Brief:
Everything in the data below is left aside except the lines from the one containing "Given: Go to the 首页 navigation tab" through the one containing "Given: Open the search magnifier icon"; repeat those exactly.

Data records:

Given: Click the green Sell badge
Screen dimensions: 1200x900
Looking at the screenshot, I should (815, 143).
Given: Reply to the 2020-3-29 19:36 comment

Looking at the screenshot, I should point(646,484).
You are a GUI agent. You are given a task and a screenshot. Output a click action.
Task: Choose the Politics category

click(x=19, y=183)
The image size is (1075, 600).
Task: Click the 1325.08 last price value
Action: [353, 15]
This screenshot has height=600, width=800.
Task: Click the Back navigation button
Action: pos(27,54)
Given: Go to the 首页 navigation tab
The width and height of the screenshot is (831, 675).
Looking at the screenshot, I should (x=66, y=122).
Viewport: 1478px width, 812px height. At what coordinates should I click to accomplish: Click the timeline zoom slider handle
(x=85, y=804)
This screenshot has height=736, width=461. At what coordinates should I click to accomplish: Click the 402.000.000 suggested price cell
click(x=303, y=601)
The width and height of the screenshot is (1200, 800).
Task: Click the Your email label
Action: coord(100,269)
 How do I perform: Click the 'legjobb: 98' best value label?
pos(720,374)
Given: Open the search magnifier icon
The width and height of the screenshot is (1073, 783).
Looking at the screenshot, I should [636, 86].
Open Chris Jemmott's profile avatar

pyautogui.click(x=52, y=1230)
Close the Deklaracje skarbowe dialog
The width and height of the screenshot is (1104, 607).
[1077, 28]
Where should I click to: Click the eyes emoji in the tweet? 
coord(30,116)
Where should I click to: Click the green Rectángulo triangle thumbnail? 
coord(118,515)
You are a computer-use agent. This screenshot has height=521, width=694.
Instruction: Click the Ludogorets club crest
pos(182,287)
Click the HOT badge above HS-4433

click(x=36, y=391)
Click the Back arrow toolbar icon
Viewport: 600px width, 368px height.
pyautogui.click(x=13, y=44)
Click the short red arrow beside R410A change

Your solution:
Given: Go to the 首页 navigation tab
The width and height of the screenshot is (831, 675).
Looking at the screenshot, I should (x=66, y=122).
Viewport: 1478px width, 812px height. At what coordinates should I click to accomplish: Click the timeline zoom slider handle
(x=85, y=804)
This screenshot has height=736, width=461. At what coordinates should I click to accomplish: Click the 402.000.000 suggested price cell
click(x=303, y=601)
The width and height of the screenshot is (1200, 800).
Task: Click the Your email label
Action: coord(100,269)
 How do I perform: Click the 'legjobb: 98' best value label?
pos(720,374)
Given: Open the search magnifier icon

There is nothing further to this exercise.